Recent advances in basic and translational research on anthracycline cardiotoxicity mechanisms have identified new therapeutic targets that may minimize cardiac injury in cancer survivors.
This review highlights recent basic and translational research on the mechanisms of anthracycline-induced cardiotoxicity and potential new therapeutic targets for cardioprotection.
Anthracyclines are a class of antineoplastic agents that remain critical to modern-day cancer treatment. However, their propensity to cause cardiotoxic effects limits their use and can cause increased morbidity and mortality among patients with cancer.
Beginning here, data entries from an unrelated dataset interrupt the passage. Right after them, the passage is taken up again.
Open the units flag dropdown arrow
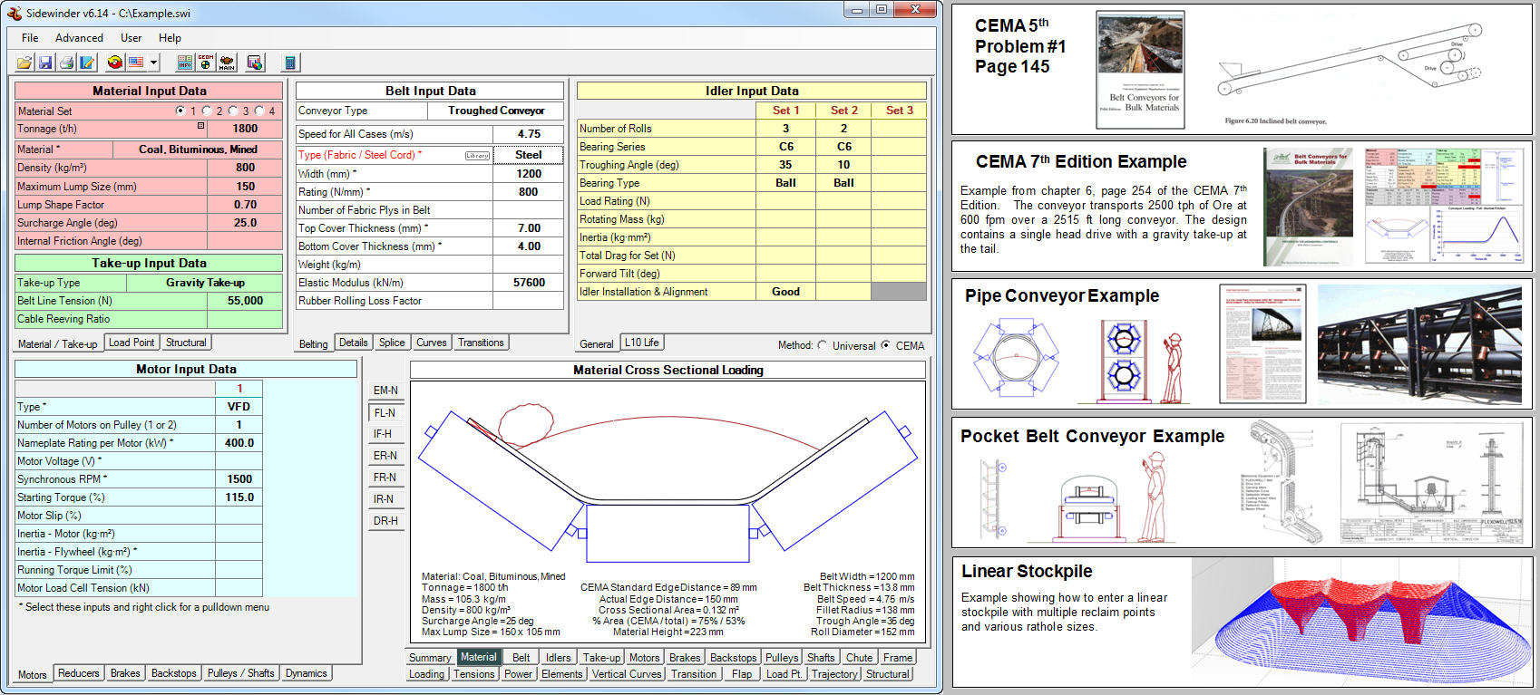The height and width of the screenshot is (695, 1540). tap(154, 63)
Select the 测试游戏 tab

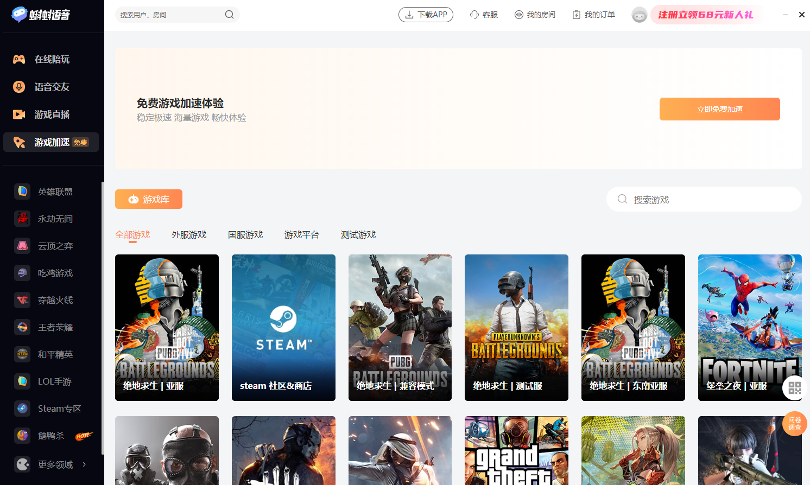point(358,235)
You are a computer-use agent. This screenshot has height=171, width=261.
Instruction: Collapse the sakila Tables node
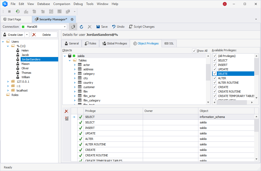coord(69,60)
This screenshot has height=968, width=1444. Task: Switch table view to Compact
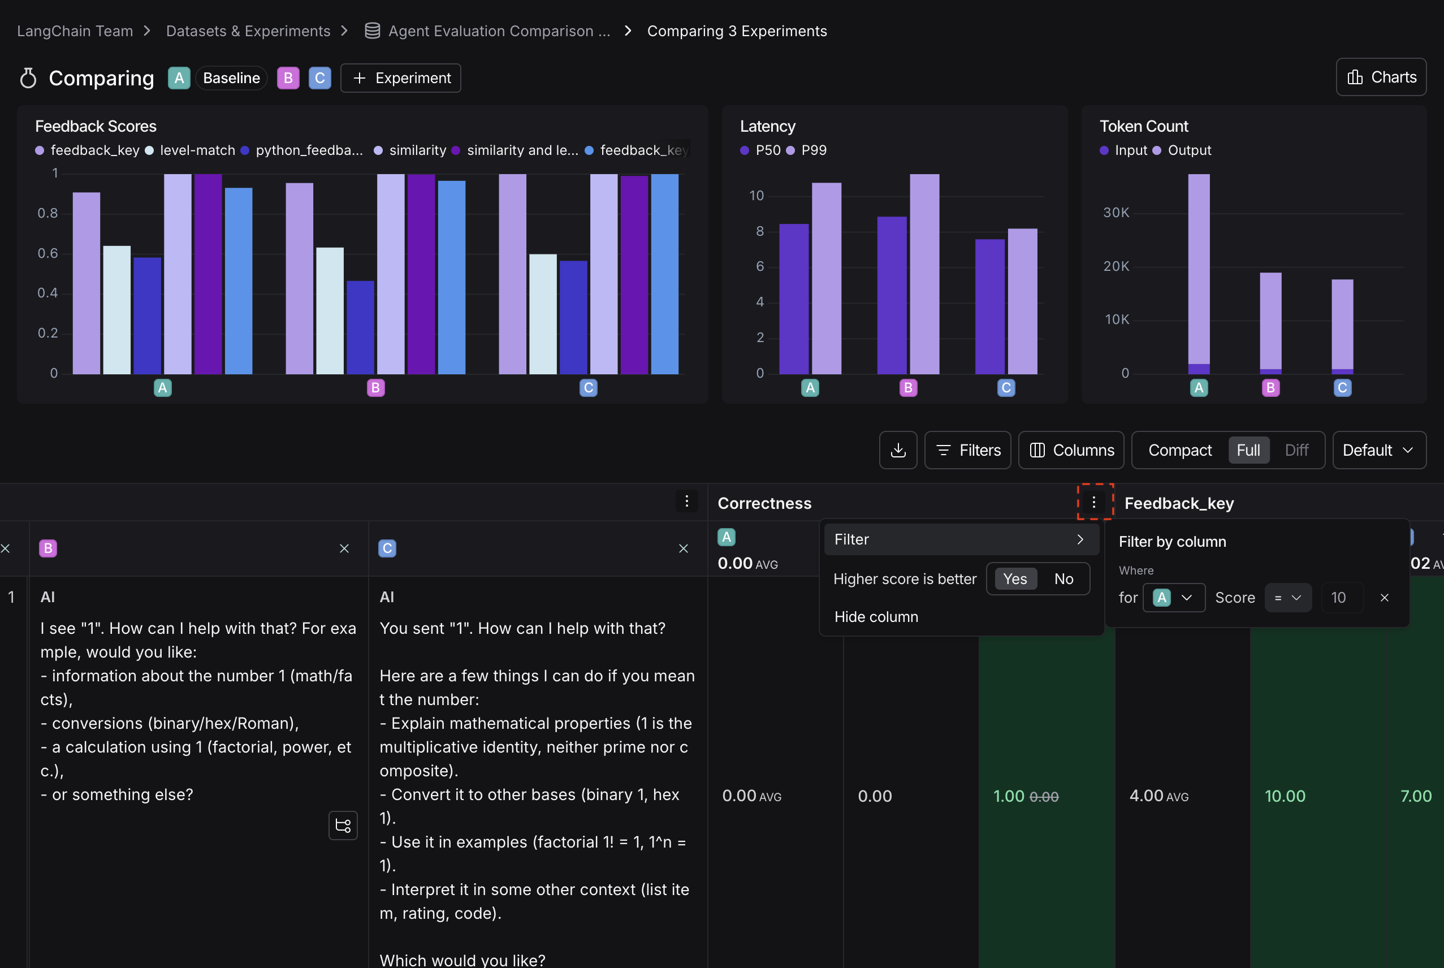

Currently available methods to minimize the impact of anthracycline cardiotoxicity have not been widely successful. While it is largely accepted that the generation of oxygen radicals contributes to the development of anthracycline cardiotoxicity, the exact mechanisms of cardiomyocyte injury remain unclear. In this review, we discuss the current state of basic and translational research on the cardiotoxic mechanisms of anthracyclines that have led to the discovery of new therapeutic targets. Pending validation in patient populations, these recent advances have the potential to be translated into clinical approaches that will minimize anthracycline cardiotoxicity and improve outcomes in cancer survivors.
Raber et al. (Fri,) conducted a review in Anthracycline cardiotoxicity in cancer patients. Anthracyclines was evaluated. Recent advances in basic and translational research on anthracycline cardiotoxicity mechanisms have identified new therapeutic targets that may minimize cardiac injury in cancer survivors.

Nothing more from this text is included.